--- Data for the task ---

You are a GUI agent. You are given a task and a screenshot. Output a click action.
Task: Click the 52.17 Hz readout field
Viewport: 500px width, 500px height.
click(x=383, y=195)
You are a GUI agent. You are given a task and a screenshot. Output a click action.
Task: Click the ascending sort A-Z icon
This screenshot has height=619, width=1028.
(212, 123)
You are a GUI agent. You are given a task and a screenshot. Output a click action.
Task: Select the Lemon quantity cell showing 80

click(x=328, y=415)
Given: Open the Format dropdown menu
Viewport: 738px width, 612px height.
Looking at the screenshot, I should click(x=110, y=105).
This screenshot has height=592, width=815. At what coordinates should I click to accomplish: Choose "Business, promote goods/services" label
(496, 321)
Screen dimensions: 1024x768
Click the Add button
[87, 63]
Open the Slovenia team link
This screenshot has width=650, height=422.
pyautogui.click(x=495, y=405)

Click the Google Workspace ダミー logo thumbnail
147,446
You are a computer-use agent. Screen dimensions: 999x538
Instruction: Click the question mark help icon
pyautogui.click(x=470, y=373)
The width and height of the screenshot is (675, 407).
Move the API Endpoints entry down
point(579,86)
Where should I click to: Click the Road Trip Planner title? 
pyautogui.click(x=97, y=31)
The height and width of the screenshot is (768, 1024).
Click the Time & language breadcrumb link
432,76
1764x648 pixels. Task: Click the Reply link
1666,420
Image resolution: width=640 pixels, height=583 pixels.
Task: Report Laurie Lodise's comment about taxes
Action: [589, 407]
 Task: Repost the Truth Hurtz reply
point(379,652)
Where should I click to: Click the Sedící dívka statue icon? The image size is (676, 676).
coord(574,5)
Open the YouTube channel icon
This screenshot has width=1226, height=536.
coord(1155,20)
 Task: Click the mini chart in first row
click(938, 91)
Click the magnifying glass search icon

---

**Assignment:** Exactly the lines running from the top of the records to the line that contains "Screen dimensions: 1024x768", inclusive, must be set down, and nothing more.

**Response box:**
You are a GUI agent. You are given a task and a screenshot. Output a click action.
Task: Click the 52.17 Hz readout field
Viewport: 500px width, 500px height.
click(x=383, y=195)
You are a GUI agent. You are given a task and a screenshot. Output a click action.
Task: Click the ascending sort A-Z icon
This screenshot has height=619, width=1028.
(212, 123)
You are a GUI agent. You are given a task and a screenshot. Output a click action.
Task: Select the Lemon quantity cell showing 80

click(x=328, y=415)
Given: Open the Format dropdown menu
Viewport: 738px width, 612px height.
Looking at the screenshot, I should click(x=110, y=105).
This screenshot has height=592, width=815. At what coordinates should I click to accomplish: Choose "Business, promote goods/services" label
(496, 321)
Screen dimensions: 1024x768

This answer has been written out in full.